Where the Money Goes

When a human rideshare driver completes a trip, the fare circulates locally. The driver pays local taxes, spends at local businesses, supports local housing. The economic activity has roots.

When a Waymo completes a trip, the fare routes to Alphabet in Mountain View. Fleet maintenance creates some local work, but the architecture of the service is designed to extract revenue from communities, not circulate within them. Cities literally pitching Waymo to come to their markets may find themselves hosting a transit service that captures rider spending while contributing minimally to local economic velocity. It’s the same math that hollowed out retail when e-commerce ate it. The convenience was real. The displacement was also real.

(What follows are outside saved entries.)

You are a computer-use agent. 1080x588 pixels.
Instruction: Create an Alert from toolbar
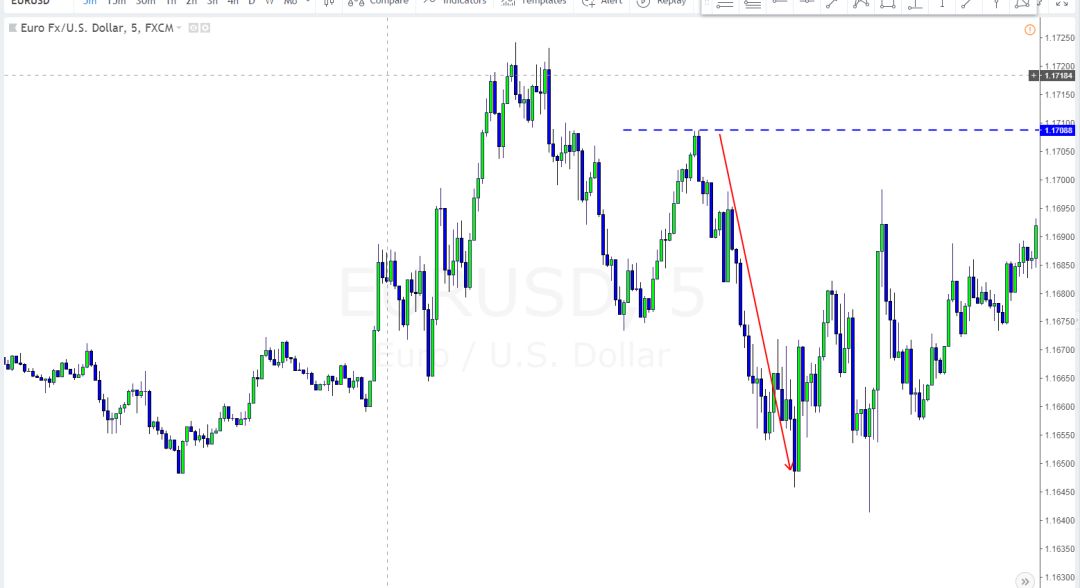[x=602, y=3]
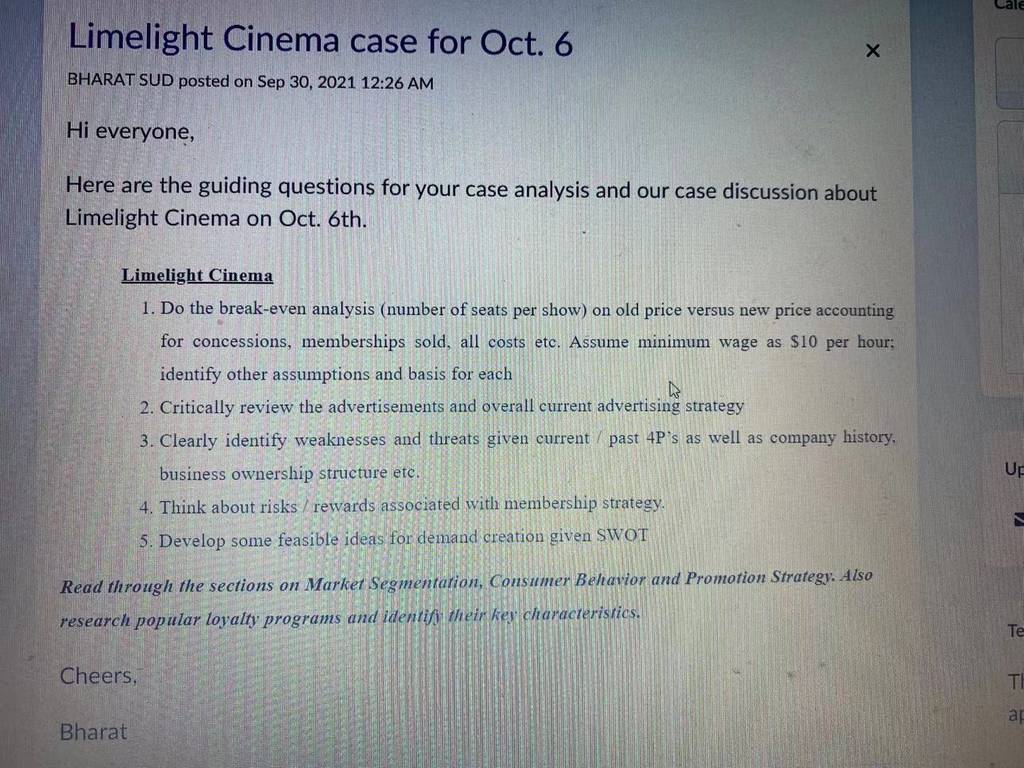Click question 3 on weaknesses and threats
Viewport: 1024px width, 768px height.
[x=517, y=455]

The Davos Connection, Done Correctly

There is no conspiracy. Waymo is not executing a WEF directive. But the direction of travel is worth naming plainly.

The subscription-access model — pay per use, own nothing, depend on platforms — is not a fringe idea pushed by globalists in a mountain resort. It is the dominant business model of the most valuable companies on earth. You don’t own your software, your music, or your movies. The WEF didn’t build that world. Apple, Adobe, and Netflix did. Waymo is the next iteration: you don’t own your transportation.

That may produce real benefits. Robotaxis are measurably safer than average human drivers in controlled conditions. Lower per-mile costs could expand mobility access for people who can’t drive. But “there are benefits” is not a complete answer to “who bears the costs.” The benefits flow primarily to riders and Alphabet shareholders. The costs flow to 4.4 million working Americans whose labor is being automated at a pace calibrated by venture capital return targets, not social policy.

The Davos crowd didn’t dream this up. They just had the honesty to say it out loud.